2009.12.01.Tue.01:50
「サースト~渇き~」

原題: 박쥐 (こうもり)
製作年: 2009 年
製作国: 韓国
監督: パク・チャヌク
出演: ソン・ガンホ、キム・オクビン、キム・ヘスク、シン・ハギュン、オ・ダルス、パク・イヌァン、ソン・ヨンチャン

thirst poster

[あらすじ]
病院に勤める神父サンヒョン (ソン・ガンホ) は、神に祈っても死んでいく人間を助けることのできない無力さに悩み、ワクチン開発の人体実験に参加する。実験でウイルスに感染してしまうが、輸血で奇跡的に助かるものの、サンヒョンはヴァンパイアとなってしまう。生還したことにより、彼を奇跡の人と崇める信奉者の中に、幼少のころの友人カンウ (シン・ハギュン) とその妻テジュ (キム・オクビン) がいた。

2009 年 カンヌ国際映画祭 審査委員賞 受賞

■ ■ ■ ■ ■ ■ ■ ■


注: 以下、少しネタバレがありますので、あらかじめご了承ください。



さてさて、今年のフィルメックスのクロージング作品は、パク・チャヌク監督の 「サースト~渇き~(仮題)」 (邦題は 「渇き」 となり 2010 年 2 月公開)。

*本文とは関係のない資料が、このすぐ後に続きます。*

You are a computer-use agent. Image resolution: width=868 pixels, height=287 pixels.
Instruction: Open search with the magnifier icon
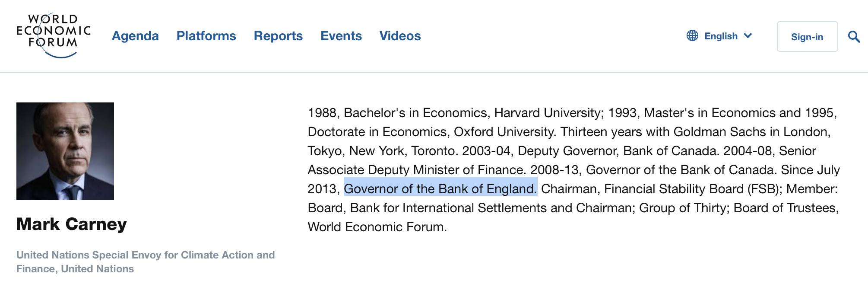click(853, 37)
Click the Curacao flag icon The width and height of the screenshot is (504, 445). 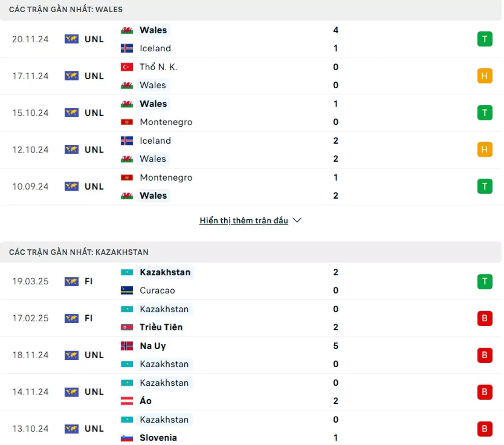click(127, 291)
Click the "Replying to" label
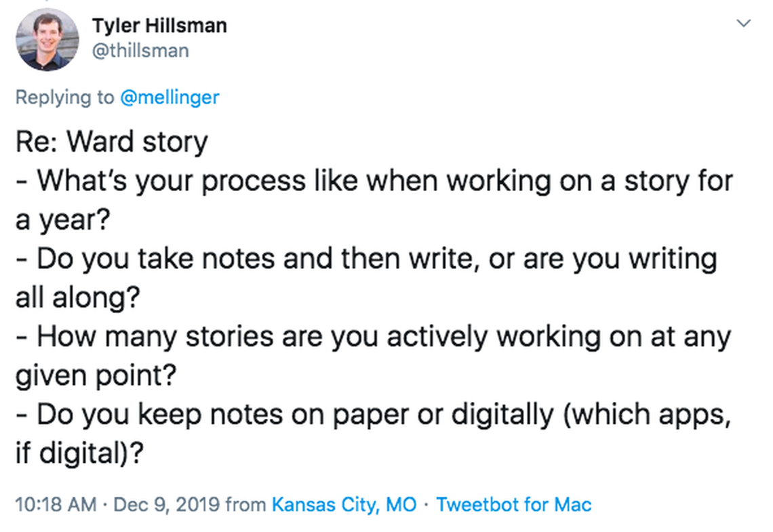The height and width of the screenshot is (532, 773). point(65,98)
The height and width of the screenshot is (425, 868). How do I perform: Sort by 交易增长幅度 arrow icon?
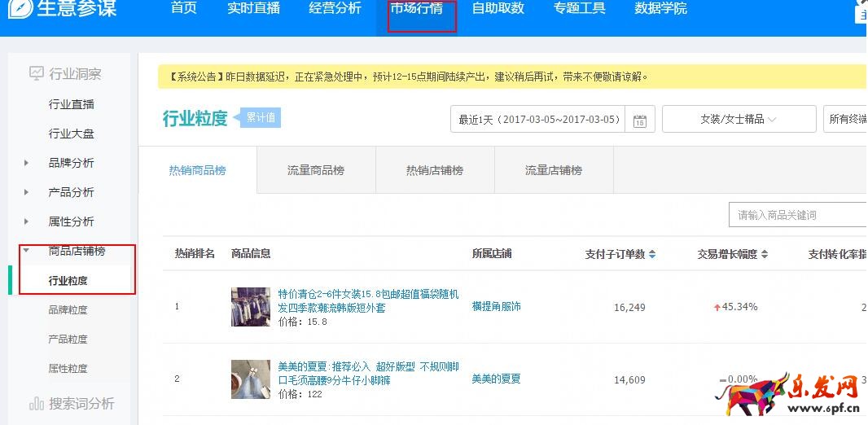click(765, 254)
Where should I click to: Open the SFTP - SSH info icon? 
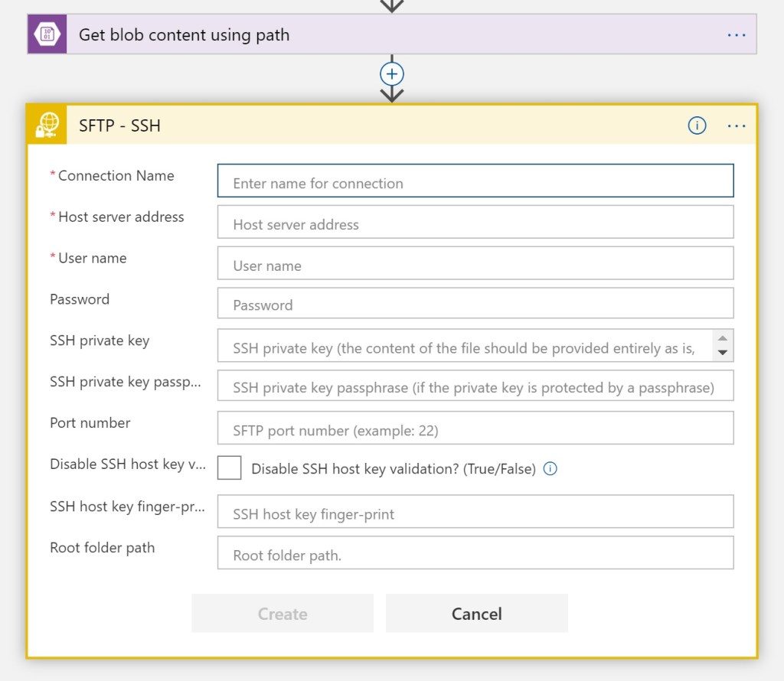(697, 125)
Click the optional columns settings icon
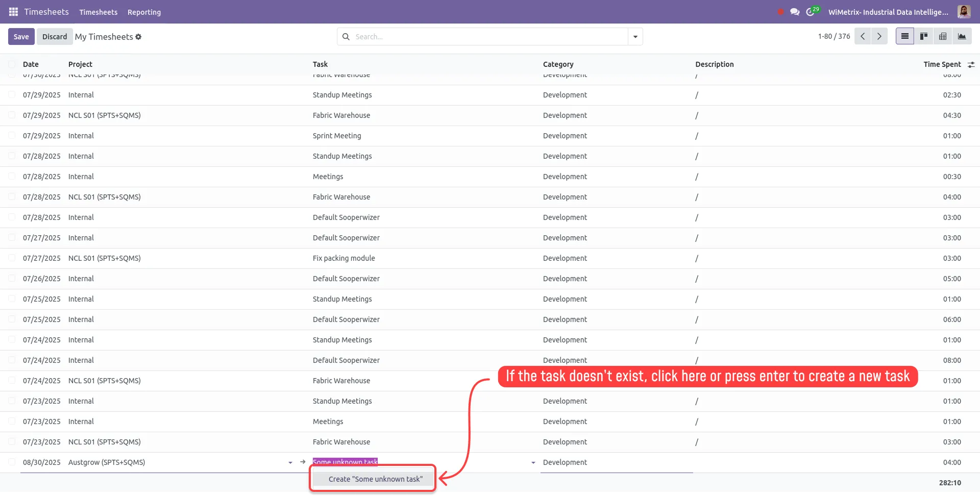 click(x=971, y=64)
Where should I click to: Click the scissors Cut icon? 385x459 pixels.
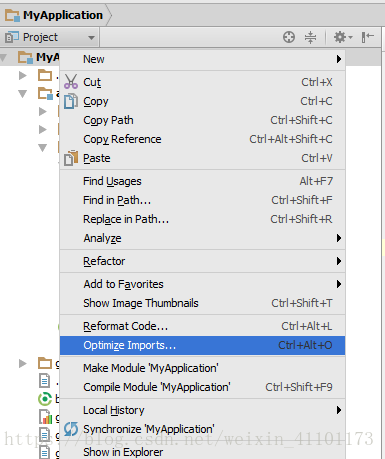pos(71,82)
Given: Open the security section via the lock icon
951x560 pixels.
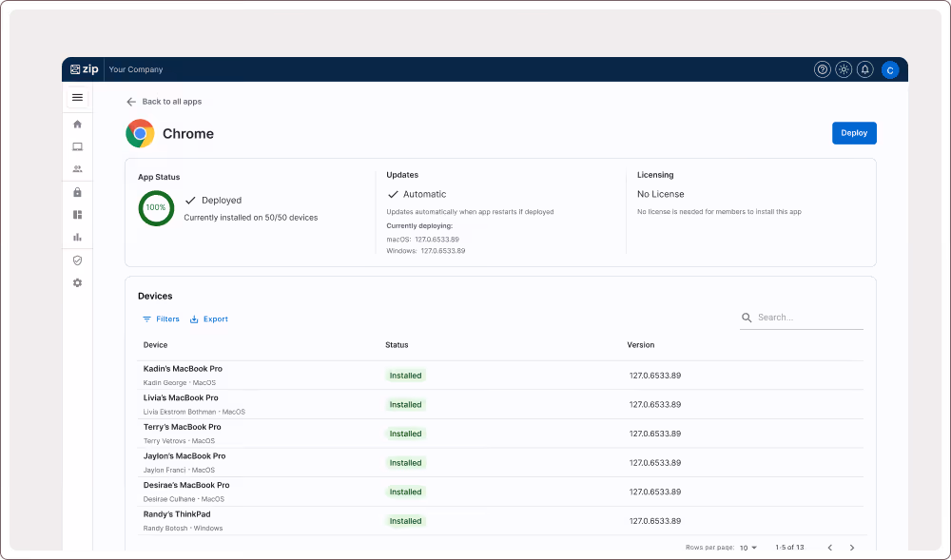Looking at the screenshot, I should [77, 192].
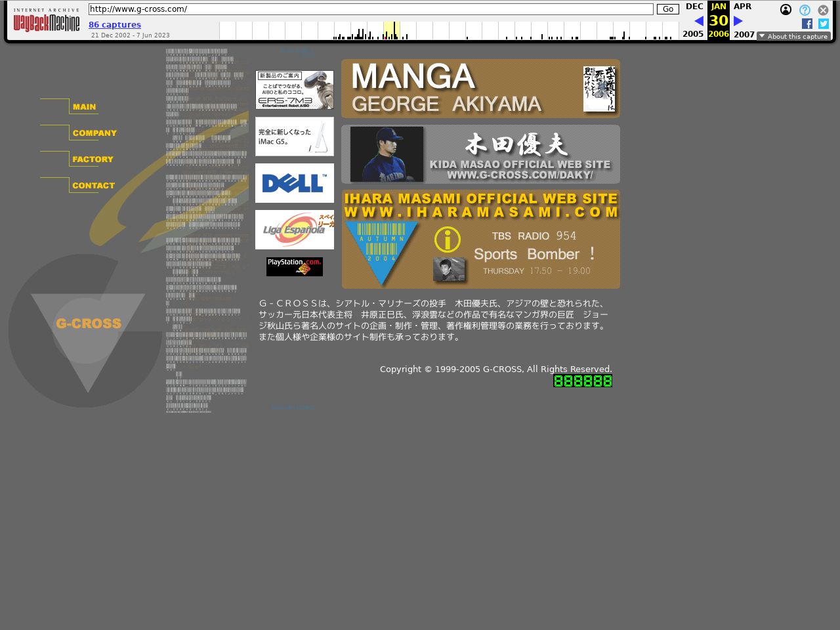
Task: Close the Wayback toolbar
Action: tap(823, 10)
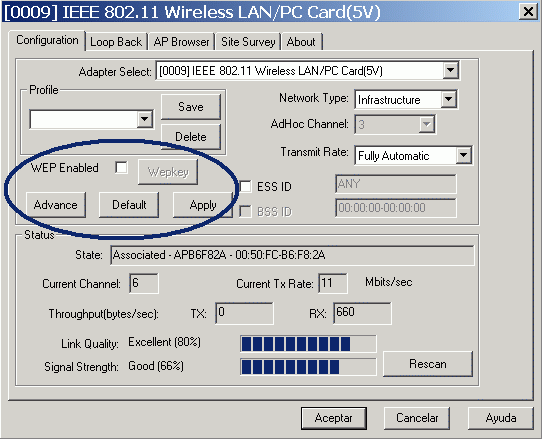Click the Save profile button
This screenshot has width=542, height=439.
point(191,107)
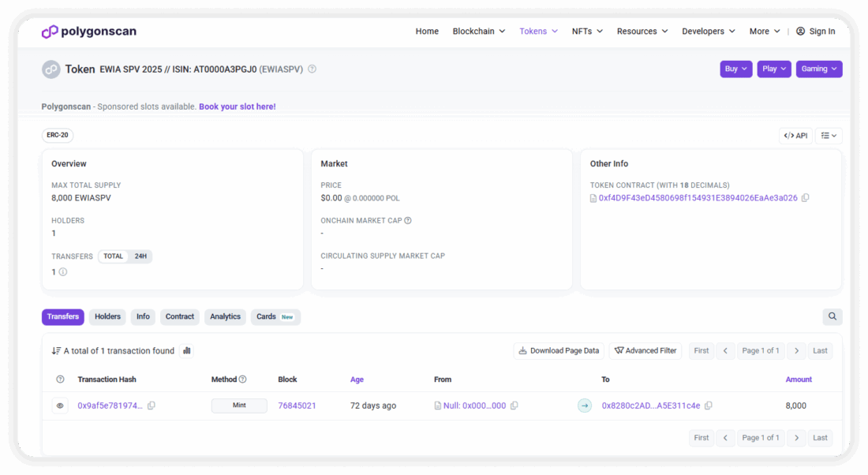Screen dimensions: 868x475
Task: Copy the token contract address
Action: tap(805, 198)
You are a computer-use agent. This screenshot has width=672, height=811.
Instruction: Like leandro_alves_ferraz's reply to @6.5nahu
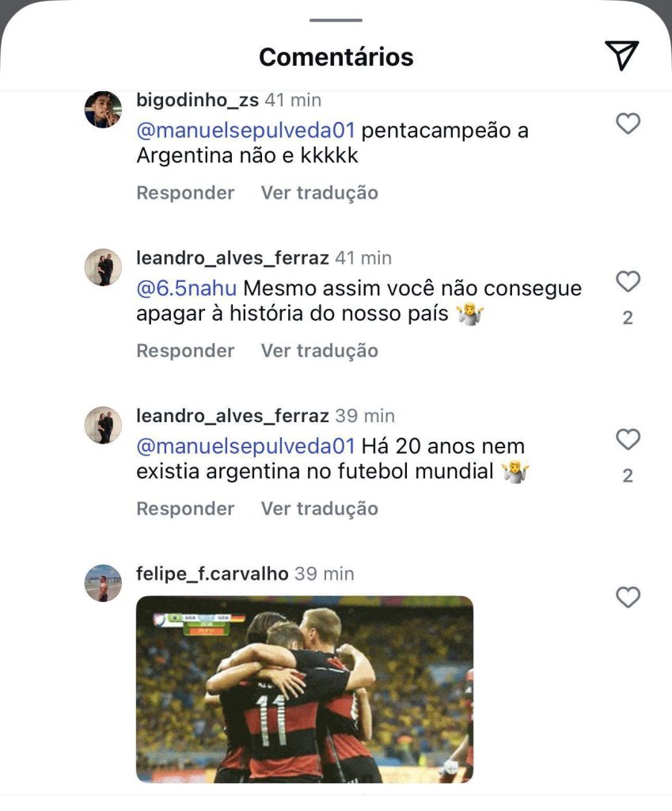628,281
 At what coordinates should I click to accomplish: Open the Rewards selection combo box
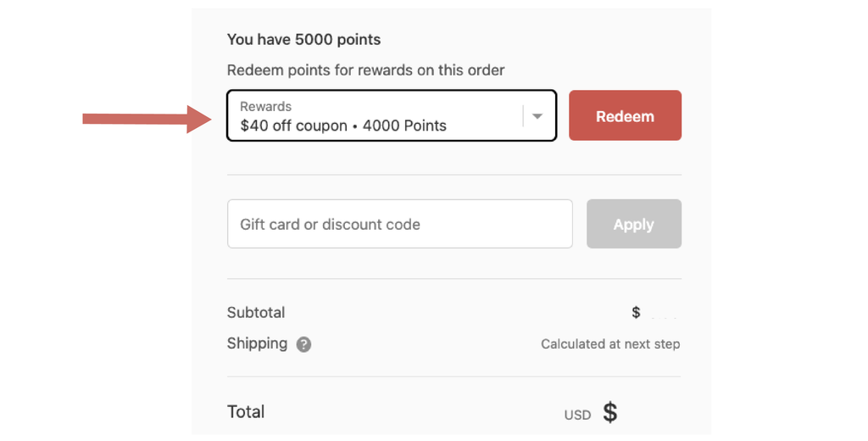381,115
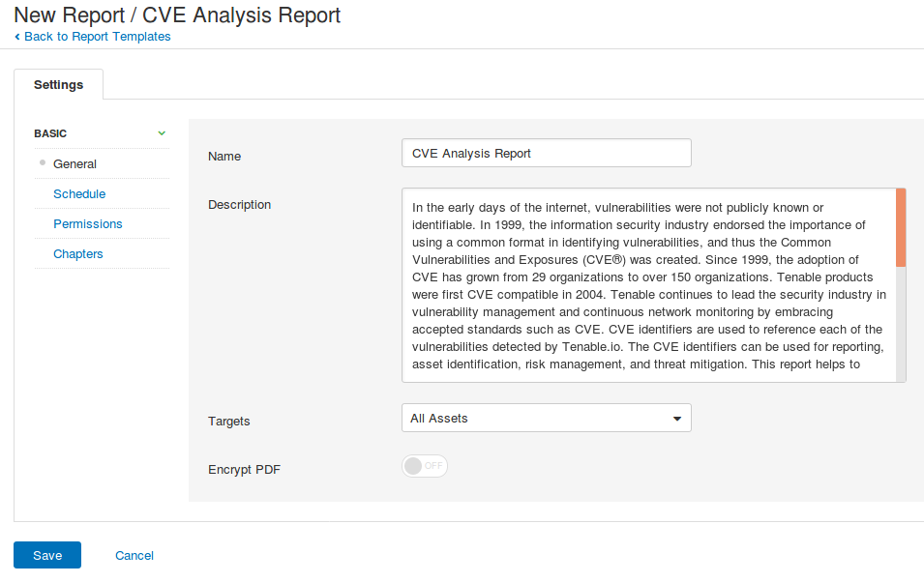
Task: Click the Targets dropdown arrow
Action: [x=677, y=419]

韓国映画ファンならずとも、上映を待っていた方々は多かったのではないでしょうか。しかも、パク・チャヌク監督来日で Q&A 付きもお楽しみということで、チケットは即完売でした。

10 月の PIFF でも、監督登壇となると韓国内では別格として人気を誇っておられますので、チケットがとれず、涙をのみました。そういえば、PIFF バージョンは今回より 10 分ほど長かったはず。どういう違いがあったのかも是非知りたいです。

思ったより笑いの場面も多くて、かなり笑いました。シニカルだったり、キュートだったり。ヴァンパイアなので血は出てきますが、血が笑いのネタにもなっていたところも面白かったですね。ストーリーラインもあらかじめ知っていたところもあったのですが、それでも、こういう展開だったのか~と驚きが多かったです。とにかく、セリフがよく練られていて、会話も楽しめました。

衣装、セット、色彩の構成は、モダンだったり、クラシカルだったり、美術的、映像的にも見ごたえがありました。個人的には、やはりテジュが着ていた青のドレスが目を引きました。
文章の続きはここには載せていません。